WHAT YOU HAVE TO DO
From the entries below, gather every line containing the string "Türkiyenin".
RAW DATA: Begin
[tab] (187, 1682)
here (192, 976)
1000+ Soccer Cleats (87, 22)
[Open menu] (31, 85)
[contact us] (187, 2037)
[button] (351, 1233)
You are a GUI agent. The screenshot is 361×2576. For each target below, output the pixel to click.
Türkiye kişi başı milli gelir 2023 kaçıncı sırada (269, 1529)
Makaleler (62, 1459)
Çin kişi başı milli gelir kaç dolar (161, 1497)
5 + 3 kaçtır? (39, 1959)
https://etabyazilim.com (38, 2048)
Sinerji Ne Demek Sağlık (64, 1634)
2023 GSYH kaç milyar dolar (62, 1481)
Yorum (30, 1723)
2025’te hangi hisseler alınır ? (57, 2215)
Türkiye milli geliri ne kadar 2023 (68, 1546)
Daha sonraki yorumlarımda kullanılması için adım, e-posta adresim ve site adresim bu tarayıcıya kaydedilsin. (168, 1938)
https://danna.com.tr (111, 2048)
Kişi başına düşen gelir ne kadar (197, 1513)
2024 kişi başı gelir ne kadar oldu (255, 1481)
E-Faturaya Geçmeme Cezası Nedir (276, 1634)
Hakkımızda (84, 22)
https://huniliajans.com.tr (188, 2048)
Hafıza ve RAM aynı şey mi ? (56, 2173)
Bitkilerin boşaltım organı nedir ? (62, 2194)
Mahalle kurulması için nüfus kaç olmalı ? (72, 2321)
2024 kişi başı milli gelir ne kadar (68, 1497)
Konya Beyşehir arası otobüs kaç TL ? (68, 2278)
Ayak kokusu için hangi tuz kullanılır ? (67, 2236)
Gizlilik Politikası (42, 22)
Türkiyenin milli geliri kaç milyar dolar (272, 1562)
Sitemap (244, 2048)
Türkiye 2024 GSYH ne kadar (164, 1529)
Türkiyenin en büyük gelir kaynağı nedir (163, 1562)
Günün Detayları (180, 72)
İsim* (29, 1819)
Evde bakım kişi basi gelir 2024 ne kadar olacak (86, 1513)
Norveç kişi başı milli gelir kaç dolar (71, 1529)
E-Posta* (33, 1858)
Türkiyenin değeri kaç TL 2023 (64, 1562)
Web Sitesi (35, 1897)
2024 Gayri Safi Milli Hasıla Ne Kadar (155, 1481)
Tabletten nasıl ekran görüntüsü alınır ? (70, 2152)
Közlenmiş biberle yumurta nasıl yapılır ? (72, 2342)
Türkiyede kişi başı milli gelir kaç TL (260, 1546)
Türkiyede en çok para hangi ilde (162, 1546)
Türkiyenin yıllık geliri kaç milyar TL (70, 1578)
RAW DATA: End
TASK ANSWER
Türkiyenin milli geliri kaç milyar dolar (272, 1562)
Türkiyenin en büyük gelir kaynağı nedir (163, 1562)
Türkiyenin değeri kaç TL 2023 (64, 1562)
Türkiyenin yıllık geliri kaç milyar TL (70, 1578)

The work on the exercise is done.